TO-DO LIST:
• 1. Translate this sentence from the forum thread on advancing past the last element of an array into Spanish: "In C, that's a bounds violation, because you're going past the bounds of the object to which you have a pointer."
• 2. From the forum thread on advancing past the last element of an array, transcribe the passage that begins at the words "Now my question" and stops after the words "past-the-end pointer.".

EXCERPTED TEXT:
Velocity Reviews > Advancing past the last element of an array

# Advancing past the last element of an array

Johannes Schaub (litb)
Guest
Posts: n/a

 12-27-2009

int a[3][1];
int *ap = &a[0][0];

I know that in C++ the following is perfectly fine:

int ap1 = *ap;
int ap2 = *(ap + 1);
int ap3 = *(ap + 1 + 1);

That is because the past-the-end pointer "ap + 1" happens to point to an
unrelated integer that just happens to be stored there, and dereferencing it
dereferences that pointer. Adding +1 again adds +1 to *that* pointer which
is a pointer into the second subarray of "a". Which will point to the last
integer that just happens to be at the past-the-end position of the second
subarray.

I know that the following two lines are undefined behavior in C++:

int ap3 = *(ap + 2);
int ap3_secondtry = *(ap + (1 + 1));

That is because it adds 2 to the pointer into an array that only has one
element.

Now my question is - how is the matter in C? Is there some paragraph in the
Standard that allows it? To me, it looks like all but "int ap1 = *ap;" is
undefined behavior in C, because it seems to disallow dereferencing the
past-the-end pointer.

Any help is welcome!

Seebs
Guest
Posts: n/a

 12-27-2009
On 2009-12-27, Johannes Schaub (litb) <(E-Mail Removed)> wrote:
>
> int a[3][1];
> int *ap = &a[0][0];
>
> I know that in C++ the following is perfectly fine:
>
> int ap1 = *ap;
> int ap2 = *(ap + 1);
> int ap3 = *(ap + 1 + 1);

Are you sure? I'd agree that it's almost certainly going to work. However,
it's not as clear to me that it's "perfectly fine".

> That is because the past-the-end pointer "ap + 1" happens to point to an
> unrelated integer that just happens to be stored there, and dereferencing it
> dereferences that pointer.

In C, that's a bounds violation, because you're going past the bounds of
the object to which you have a pointer. You have a pointer to the first of
the three subarrays. While it happens that this is part of a larger object,
it's still going past the bounds of the specific object from which you
derived the pointer.

DATA EXCERPTS:
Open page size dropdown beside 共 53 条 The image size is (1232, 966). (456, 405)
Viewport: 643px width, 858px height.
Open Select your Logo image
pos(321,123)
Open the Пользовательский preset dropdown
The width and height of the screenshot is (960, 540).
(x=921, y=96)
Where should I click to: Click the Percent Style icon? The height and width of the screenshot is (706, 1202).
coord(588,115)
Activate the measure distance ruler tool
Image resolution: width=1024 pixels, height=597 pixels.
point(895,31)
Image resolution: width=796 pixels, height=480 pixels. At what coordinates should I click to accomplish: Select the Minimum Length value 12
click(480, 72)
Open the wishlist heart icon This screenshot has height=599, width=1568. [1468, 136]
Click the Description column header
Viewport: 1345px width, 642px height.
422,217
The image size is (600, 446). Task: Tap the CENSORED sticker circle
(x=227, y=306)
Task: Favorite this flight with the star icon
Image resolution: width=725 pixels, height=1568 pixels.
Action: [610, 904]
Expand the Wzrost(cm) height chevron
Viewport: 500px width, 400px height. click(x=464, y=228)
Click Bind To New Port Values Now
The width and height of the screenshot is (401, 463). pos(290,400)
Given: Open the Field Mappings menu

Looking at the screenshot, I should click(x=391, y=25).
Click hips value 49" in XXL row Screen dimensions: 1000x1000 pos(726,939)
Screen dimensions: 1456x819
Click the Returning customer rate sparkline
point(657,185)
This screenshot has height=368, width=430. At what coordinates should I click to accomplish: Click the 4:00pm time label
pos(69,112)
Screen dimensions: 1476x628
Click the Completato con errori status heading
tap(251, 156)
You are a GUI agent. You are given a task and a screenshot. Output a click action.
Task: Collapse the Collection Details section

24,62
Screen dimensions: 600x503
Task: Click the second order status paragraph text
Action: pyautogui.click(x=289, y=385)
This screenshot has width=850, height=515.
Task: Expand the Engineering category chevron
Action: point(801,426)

THE REPLIES:
• 1. En C, eso es una violación de límites, porque estás yendo más allá de los límites del objeto al que tienes un puntero.

• 2.
Now my question is - how is the matter in C? Is there some paragraph in the
Standard that allows it? To me, it looks like all but "int ap1 = *ap;" is
undefined behavior in C, because it seems to disallow dereferencing the
past-the-end pointer.